» **DATA TO PROCESS**:
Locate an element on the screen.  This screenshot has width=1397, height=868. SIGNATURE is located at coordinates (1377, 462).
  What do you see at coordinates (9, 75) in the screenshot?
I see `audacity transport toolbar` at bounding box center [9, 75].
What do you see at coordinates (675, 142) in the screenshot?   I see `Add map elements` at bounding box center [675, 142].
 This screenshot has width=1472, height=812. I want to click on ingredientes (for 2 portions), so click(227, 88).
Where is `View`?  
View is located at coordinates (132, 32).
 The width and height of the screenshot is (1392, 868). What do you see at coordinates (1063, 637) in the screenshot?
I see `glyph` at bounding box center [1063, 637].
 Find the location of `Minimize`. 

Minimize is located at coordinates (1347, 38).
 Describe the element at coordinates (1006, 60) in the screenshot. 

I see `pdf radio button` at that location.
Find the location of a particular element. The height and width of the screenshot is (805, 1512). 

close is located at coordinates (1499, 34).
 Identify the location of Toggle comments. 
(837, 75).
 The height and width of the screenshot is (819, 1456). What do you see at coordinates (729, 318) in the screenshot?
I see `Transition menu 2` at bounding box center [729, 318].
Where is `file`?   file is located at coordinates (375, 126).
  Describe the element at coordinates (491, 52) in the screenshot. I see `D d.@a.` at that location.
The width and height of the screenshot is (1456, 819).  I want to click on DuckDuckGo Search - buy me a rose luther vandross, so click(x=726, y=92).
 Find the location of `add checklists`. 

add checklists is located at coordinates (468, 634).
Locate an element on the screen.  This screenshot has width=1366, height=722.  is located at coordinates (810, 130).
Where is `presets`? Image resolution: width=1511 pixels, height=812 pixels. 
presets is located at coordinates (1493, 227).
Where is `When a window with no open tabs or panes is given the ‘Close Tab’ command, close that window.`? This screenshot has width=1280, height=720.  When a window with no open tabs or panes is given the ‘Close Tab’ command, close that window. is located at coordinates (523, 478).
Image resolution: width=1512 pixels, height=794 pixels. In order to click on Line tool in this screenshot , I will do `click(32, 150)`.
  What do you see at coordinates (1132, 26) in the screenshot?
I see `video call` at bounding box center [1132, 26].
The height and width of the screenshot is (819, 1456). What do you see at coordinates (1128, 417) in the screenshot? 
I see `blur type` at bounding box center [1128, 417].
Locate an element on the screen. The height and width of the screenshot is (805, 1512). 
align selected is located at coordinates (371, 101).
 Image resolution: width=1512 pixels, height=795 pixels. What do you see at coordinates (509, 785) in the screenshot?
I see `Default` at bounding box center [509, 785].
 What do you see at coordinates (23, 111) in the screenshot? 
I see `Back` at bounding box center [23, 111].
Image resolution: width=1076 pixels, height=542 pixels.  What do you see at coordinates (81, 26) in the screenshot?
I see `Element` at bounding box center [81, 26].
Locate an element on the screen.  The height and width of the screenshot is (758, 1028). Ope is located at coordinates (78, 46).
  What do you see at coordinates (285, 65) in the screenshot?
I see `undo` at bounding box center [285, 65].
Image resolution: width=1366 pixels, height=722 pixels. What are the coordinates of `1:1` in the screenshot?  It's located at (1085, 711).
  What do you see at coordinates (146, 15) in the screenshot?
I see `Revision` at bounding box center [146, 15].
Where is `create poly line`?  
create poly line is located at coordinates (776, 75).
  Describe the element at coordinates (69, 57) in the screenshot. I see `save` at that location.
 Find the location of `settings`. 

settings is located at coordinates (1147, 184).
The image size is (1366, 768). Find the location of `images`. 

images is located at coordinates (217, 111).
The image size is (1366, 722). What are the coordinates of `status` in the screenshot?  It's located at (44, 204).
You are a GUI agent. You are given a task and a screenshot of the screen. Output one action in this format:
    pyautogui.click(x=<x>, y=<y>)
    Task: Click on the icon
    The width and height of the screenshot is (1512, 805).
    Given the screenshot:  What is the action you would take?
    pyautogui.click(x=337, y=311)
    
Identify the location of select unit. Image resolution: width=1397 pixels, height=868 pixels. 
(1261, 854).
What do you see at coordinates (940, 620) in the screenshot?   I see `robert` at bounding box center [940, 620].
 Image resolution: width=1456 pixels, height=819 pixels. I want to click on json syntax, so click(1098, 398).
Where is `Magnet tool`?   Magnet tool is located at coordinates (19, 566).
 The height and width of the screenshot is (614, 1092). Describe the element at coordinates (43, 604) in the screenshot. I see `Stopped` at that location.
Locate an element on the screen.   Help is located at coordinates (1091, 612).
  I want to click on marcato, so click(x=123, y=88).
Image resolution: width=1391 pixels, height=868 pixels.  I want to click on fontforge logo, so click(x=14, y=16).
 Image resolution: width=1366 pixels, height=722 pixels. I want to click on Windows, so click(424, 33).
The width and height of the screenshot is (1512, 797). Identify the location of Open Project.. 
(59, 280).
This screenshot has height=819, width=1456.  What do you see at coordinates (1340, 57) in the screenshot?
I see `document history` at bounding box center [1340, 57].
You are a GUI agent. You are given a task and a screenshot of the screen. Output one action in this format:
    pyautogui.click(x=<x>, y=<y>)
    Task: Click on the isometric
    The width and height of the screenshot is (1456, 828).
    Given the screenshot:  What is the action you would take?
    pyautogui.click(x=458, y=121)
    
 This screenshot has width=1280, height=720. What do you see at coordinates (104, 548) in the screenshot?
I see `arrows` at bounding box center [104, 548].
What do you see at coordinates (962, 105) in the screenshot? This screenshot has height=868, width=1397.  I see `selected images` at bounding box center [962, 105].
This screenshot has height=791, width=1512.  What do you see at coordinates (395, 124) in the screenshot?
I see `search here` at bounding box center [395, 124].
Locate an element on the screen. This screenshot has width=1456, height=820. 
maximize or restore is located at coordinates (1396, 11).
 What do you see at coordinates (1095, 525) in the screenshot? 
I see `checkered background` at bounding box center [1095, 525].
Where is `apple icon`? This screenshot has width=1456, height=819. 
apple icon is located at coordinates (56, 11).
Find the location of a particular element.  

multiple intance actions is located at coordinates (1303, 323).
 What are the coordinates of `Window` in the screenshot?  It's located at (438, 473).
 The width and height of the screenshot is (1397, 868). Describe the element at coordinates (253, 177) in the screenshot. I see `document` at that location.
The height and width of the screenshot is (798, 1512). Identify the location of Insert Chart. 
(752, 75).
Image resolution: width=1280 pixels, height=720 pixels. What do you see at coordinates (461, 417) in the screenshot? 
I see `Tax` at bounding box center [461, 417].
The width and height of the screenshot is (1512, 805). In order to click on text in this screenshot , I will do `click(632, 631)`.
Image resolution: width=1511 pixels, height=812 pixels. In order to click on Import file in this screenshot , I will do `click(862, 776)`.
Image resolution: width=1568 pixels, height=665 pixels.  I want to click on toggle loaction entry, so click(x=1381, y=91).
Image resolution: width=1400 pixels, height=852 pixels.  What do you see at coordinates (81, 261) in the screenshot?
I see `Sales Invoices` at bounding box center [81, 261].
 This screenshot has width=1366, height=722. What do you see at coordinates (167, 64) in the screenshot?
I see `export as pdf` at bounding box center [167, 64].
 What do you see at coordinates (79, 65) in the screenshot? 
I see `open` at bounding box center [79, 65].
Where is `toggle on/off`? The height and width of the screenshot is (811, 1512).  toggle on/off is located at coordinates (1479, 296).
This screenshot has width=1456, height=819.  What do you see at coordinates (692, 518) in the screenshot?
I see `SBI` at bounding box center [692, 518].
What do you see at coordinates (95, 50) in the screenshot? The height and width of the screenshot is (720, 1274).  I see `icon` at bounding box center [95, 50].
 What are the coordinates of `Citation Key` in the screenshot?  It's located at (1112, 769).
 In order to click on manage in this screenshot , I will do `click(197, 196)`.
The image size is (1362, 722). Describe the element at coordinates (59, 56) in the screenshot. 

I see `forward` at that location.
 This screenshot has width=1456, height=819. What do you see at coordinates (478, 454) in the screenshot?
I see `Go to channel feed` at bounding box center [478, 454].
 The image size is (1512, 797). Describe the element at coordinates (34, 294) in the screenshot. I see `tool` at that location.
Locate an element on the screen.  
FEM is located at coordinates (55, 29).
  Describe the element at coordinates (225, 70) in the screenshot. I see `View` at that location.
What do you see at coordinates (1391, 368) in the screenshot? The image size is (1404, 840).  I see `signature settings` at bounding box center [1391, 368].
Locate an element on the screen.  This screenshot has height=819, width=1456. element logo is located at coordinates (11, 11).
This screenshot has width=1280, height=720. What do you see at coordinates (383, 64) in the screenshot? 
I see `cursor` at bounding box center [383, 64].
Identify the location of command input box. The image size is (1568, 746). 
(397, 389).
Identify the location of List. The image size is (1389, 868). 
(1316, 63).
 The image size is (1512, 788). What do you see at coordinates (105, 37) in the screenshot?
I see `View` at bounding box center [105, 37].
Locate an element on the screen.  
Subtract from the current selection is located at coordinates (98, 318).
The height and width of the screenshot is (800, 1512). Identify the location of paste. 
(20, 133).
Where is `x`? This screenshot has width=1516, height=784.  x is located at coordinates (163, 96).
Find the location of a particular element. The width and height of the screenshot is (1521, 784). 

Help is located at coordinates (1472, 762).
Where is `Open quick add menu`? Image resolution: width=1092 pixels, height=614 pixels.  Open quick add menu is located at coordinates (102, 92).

» **AIM**:
Lay out the entries from the line containing "Identify the location of command" through the end of the entries, both included, as a JSON list of strings with one string per line and blank lines omitted.

» **RESPONSE**:
[
  "Identify the location of command input box. The image size is (1568, 746). ",
  "(397, 389).",
  "Identify the location of List. The image size is (1389, 868). ",
  "(1316, 63).",
  " The image size is (1512, 788). What do you see at coordinates (105, 37) in the screenshot?",
  "I see `View` at bounding box center [105, 37].",
  "Locate an element on the screen.  ",
  "Subtract from the current selection is located at coordinates (98, 318).",
  "The height and width of the screenshot is (800, 1512). Identify the location of paste. ",
  "(20, 133).",
  "Where is `x`? This screenshot has width=1516, height=784.  x is located at coordinates (163, 96).",
  "Find the location of a particular element. The width and height of the screenshot is (1521, 784). ",
  "Help is located at coordinates (1472, 762).",
  "Where is `Open quick add menu`? Image resolution: width=1092 pixels, height=614 pixels.  Open quick add menu is located at coordinates (102, 92)."
]